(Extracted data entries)
╭──
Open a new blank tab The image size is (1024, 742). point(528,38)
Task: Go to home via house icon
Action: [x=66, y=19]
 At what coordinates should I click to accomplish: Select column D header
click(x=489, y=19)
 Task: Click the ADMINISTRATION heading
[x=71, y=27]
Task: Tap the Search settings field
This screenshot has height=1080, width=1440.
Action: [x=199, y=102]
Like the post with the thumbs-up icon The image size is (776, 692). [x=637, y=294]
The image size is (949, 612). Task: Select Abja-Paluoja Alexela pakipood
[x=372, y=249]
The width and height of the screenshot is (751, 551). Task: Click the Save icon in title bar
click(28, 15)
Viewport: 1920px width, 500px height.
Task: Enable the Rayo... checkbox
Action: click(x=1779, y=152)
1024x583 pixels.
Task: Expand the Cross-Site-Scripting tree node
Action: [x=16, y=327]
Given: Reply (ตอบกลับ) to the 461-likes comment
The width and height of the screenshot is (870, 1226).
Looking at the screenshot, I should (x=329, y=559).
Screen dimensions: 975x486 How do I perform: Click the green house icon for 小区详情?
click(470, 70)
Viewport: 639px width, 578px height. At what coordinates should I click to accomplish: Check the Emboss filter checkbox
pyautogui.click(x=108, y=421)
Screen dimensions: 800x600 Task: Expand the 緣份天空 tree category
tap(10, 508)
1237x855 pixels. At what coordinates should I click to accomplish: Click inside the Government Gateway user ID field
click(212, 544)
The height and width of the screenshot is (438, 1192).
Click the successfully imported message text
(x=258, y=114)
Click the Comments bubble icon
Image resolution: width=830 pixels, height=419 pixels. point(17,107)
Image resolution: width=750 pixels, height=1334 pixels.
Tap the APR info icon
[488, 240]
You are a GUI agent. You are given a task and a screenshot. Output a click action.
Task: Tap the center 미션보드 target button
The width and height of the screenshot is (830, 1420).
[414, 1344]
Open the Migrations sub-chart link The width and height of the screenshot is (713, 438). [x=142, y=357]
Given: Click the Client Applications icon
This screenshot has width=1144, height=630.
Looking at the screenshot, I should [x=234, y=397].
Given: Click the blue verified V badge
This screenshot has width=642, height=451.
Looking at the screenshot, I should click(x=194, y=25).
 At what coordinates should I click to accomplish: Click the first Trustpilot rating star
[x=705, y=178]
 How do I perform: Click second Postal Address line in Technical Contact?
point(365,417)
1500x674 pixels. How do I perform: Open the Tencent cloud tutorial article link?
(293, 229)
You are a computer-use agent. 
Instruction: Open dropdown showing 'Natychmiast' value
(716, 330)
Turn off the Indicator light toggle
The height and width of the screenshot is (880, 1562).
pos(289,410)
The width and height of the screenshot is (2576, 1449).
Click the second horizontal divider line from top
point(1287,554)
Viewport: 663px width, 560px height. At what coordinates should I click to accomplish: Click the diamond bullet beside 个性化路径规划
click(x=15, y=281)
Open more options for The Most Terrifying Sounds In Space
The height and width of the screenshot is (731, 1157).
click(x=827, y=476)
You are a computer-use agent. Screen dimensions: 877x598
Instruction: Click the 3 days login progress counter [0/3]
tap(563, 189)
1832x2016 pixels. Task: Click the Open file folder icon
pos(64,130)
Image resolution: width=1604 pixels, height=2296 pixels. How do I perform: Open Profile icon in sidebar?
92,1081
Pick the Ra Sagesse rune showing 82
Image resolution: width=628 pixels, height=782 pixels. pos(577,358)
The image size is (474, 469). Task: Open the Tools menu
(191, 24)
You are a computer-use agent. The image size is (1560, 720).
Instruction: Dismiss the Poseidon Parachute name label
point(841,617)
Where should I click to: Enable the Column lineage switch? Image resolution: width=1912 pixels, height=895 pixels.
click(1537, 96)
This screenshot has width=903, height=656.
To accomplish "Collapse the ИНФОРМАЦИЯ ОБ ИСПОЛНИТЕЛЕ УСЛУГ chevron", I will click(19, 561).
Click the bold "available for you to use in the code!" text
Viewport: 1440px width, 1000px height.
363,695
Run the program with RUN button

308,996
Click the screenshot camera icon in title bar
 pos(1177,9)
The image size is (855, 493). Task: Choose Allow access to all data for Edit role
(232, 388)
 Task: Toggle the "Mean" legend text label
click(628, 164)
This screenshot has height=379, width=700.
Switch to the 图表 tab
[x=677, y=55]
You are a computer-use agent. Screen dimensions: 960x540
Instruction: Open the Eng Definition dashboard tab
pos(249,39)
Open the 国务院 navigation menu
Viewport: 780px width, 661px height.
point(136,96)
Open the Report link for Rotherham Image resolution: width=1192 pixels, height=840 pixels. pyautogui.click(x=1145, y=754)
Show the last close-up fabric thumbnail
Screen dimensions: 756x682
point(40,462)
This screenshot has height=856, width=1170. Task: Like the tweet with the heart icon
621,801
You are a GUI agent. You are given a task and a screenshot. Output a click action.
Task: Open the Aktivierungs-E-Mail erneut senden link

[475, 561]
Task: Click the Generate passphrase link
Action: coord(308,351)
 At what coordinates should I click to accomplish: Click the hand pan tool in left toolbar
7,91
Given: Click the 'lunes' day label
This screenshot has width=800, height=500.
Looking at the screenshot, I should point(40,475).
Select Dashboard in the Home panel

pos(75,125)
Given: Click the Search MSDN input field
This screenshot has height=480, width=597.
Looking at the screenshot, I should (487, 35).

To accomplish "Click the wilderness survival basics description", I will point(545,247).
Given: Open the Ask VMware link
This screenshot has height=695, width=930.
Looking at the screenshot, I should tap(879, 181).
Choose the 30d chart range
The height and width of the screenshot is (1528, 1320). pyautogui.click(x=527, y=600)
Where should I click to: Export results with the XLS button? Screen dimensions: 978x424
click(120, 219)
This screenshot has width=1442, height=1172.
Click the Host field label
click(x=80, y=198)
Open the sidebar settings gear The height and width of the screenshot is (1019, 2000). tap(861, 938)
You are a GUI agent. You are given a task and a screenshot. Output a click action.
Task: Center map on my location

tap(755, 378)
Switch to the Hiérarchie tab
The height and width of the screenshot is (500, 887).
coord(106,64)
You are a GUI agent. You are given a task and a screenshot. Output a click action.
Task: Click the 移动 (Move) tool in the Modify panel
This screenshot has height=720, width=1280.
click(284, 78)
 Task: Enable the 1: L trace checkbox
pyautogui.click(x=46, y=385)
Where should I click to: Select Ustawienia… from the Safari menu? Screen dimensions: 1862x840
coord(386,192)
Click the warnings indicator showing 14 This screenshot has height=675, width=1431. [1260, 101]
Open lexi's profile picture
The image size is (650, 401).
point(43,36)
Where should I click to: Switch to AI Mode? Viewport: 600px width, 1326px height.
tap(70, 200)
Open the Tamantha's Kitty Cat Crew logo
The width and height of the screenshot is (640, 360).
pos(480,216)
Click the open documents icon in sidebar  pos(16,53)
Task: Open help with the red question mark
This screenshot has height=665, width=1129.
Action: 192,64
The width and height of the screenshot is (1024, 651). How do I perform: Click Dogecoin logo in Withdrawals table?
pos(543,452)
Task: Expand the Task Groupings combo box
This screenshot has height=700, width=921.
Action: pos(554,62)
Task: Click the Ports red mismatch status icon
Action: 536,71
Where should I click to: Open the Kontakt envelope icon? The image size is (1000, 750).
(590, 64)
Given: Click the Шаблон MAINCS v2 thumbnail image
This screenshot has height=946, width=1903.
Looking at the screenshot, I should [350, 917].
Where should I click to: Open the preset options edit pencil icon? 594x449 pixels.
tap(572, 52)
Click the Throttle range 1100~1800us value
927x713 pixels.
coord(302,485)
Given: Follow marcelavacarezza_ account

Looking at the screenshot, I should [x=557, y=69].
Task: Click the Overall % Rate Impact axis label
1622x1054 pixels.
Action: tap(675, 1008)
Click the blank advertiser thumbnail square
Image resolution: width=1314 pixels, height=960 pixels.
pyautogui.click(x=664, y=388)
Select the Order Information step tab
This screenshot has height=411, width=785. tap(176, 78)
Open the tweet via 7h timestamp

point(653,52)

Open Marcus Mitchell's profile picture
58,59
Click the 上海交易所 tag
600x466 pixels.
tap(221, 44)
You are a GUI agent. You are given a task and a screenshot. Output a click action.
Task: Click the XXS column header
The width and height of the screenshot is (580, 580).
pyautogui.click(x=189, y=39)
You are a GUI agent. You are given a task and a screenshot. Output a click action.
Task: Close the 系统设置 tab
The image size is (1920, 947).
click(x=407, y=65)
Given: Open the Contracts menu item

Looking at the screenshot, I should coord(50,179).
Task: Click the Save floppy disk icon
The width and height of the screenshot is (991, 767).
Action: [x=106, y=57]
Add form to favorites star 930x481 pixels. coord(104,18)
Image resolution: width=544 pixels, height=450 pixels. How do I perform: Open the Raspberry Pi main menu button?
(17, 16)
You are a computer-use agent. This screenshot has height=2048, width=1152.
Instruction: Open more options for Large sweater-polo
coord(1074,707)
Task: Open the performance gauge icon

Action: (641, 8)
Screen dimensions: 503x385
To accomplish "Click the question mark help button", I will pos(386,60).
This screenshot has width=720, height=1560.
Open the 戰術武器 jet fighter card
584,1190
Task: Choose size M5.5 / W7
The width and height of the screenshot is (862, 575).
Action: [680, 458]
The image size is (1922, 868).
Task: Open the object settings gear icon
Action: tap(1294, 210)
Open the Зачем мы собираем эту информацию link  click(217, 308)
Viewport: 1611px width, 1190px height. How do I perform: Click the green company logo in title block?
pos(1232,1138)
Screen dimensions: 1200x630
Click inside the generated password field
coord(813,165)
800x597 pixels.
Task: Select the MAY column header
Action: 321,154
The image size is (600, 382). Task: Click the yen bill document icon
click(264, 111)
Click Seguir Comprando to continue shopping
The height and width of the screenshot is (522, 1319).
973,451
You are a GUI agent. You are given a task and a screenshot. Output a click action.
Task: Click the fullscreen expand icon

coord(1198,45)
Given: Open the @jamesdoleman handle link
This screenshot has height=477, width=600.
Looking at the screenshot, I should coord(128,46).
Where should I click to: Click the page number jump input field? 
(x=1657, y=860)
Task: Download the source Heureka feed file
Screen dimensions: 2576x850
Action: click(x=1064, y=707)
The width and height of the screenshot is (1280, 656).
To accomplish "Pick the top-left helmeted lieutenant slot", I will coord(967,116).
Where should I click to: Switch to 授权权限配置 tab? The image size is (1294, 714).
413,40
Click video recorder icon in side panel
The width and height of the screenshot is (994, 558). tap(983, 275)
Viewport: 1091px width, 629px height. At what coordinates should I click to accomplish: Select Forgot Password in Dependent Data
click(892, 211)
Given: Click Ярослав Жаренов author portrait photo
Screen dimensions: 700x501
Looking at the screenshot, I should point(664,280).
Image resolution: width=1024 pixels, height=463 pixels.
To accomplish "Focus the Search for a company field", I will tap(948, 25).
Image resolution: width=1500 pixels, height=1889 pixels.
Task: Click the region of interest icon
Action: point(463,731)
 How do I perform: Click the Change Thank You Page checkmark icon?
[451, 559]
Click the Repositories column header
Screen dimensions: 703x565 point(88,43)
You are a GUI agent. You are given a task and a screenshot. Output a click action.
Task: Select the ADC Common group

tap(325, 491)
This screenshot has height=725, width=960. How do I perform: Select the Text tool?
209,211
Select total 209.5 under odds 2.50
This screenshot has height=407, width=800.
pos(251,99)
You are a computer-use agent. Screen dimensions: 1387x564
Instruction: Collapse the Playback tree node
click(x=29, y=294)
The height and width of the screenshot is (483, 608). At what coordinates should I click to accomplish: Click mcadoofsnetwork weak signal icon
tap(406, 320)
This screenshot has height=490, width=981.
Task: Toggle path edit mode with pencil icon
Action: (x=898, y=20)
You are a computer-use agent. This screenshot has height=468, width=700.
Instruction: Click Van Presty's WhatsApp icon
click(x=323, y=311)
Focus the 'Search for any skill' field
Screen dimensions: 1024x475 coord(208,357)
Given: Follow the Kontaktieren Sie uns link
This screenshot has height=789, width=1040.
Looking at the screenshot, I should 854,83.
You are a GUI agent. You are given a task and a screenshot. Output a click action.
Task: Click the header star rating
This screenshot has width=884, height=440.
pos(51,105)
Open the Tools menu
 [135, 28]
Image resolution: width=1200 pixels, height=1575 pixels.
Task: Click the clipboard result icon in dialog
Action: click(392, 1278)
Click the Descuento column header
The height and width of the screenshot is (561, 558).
╰──
§ Task goal: Your answer must be the lines above from the one containing "Open lexi's profile picture" to the one containing "Task: Close the 系统设置 tab", both included, restated word for word.

§ Completed task:
Open lexi's profile picture
The image size is (650, 401).
point(43,36)
Where should I click to: Switch to AI Mode? Viewport: 600px width, 1326px height.
tap(70, 200)
Open the Tamantha's Kitty Cat Crew logo
The width and height of the screenshot is (640, 360).
pos(480,216)
Click the open documents icon in sidebar  pos(16,53)
Task: Open help with the red question mark
This screenshot has height=665, width=1129.
Action: 192,64
The width and height of the screenshot is (1024, 651). How do I perform: Click Dogecoin logo in Withdrawals table?
pos(543,452)
Task: Expand the Task Groupings combo box
This screenshot has height=700, width=921.
Action: pos(554,62)
Task: Click the Ports red mismatch status icon
Action: 536,71
Where should I click to: Open the Kontakt envelope icon? The image size is (1000, 750).
(590, 64)
Given: Click the Шаблон MAINCS v2 thumbnail image
This screenshot has height=946, width=1903.
Looking at the screenshot, I should [350, 917].
Where should I click to: Open the preset options edit pencil icon? 594x449 pixels.
tap(572, 52)
Click the Throttle range 1100~1800us value
927x713 pixels.
coord(302,485)
Given: Follow marcelavacarezza_ account

Looking at the screenshot, I should [x=557, y=69].
Task: Click the Overall % Rate Impact axis label
1622x1054 pixels.
Action: tap(675, 1008)
Click the blank advertiser thumbnail square
Image resolution: width=1314 pixels, height=960 pixels.
pyautogui.click(x=664, y=388)
Select the Order Information step tab
This screenshot has height=411, width=785. tap(176, 78)
Open the tweet via 7h timestamp

point(653,52)

Open Marcus Mitchell's profile picture
58,59
Click the 上海交易所 tag
600x466 pixels.
tap(221, 44)
You are a GUI agent. You are given a task and a screenshot. Output a click action.
Task: Click the XXS column header
The width and height of the screenshot is (580, 580).
pyautogui.click(x=189, y=39)
You are a GUI agent. You are given a task and a screenshot. Output a click action.
Task: Close the 系统设置 tab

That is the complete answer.